Le couloir bruissait d’activité. A tout moment,
des équipes partaient en mission. Chacune de ces équipes était
encadrée par un service spécifique qui fournissait l’information et
les ressources nécessaires.
Idéalement.
Ces derniers temps, les renseignements s’étaient
révélés mensongers, les ressources s’étaient faites rares. Du
moins, pour les équipes dont André avait la charge.
Duncan était le responsable du département
Recherche & Dissémination. L'information — le sang vital de
l’organisation — venait de là. Ou plutôt ne venait plus, depuis que
Duncan était aux commandes.
André avait besoin de savoir pourquoi. Mais il
devait se montrer extrêmement prudent s’il ne voulait pas se passer
la corde au cou. Il était guidé par le souvenir de Sergueï, son
ancien protégé et bras droit. Le Silence s’était servi de Sergueï.
Et ils s’en serviraient encore, s’ils en avaient besoin. C'était le
jeu.
Un jeu qu’André jouait depuis trop longtemps pour
accepter de se faire berner sans réagir, même par un as de la
manipulation comme Duncan.
— Tu as un moment ?
Duncan se tourna vers sa subalterne, une
jeune femme au visage
délicat et aux yeux froids comme ceux d’un serpent.

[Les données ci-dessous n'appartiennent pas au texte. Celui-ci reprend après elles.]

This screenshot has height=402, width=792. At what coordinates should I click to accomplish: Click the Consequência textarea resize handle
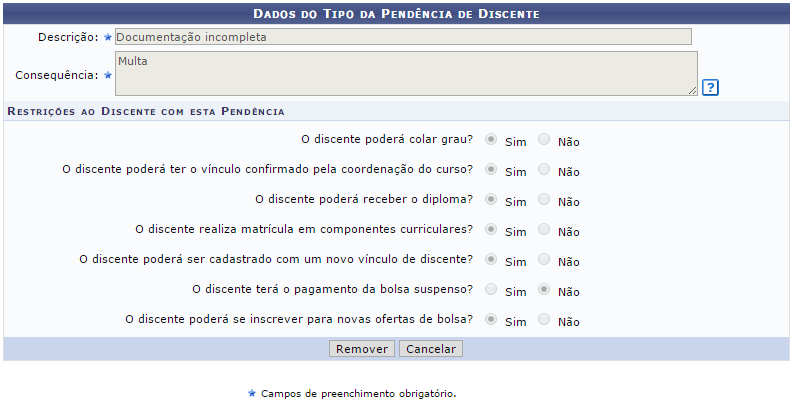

— Melissa, emmenez tout le monde dans la salle et
commencez la réunion. Je vous rejoindrai.
— Bien, monsieur, répondit Melissa sans accorder
le moindre regard à André.
C'était sa façon à elle de marquer son mépris pour
le type qui osait déranger son patron.
« Un petit soldat », songea André. Duncan n’avait
pas besoin d’employés, mais de soldats.
— Eh bien, dit Duncan en fixant André de ses yeux
étroits. Que puis-je pour toi ?
Avec son long visage, ce n’était pas un costume à
deux mille dollars qu’il lui fallait, mais plutôt une soutane.
André aurait préféré que la discussion se passe à portes closes,
mais si on lui refusait cette courtoisie, il saurait s’en
accommoder. Il avait quelques cordes à son arc, et notamment, il
savait très exactement à quel moment prendre l’adversaire au
cou.
— Je veux savoir. Je ferai tout, absolument tout
pour que mes gens aient de quoi accomplir leur travail.
Une légère crispation au coin de l’œil, à peine
visible, mais André éprouva un intense sentiment de satisfaction.
Il avait réussi l’impossible : il avait surpris Duncan. Tout ce
qu’il lui restait à faire, c’était de rester en vie suffisamment
longtemps pour pouvoir exploiter l’avantage.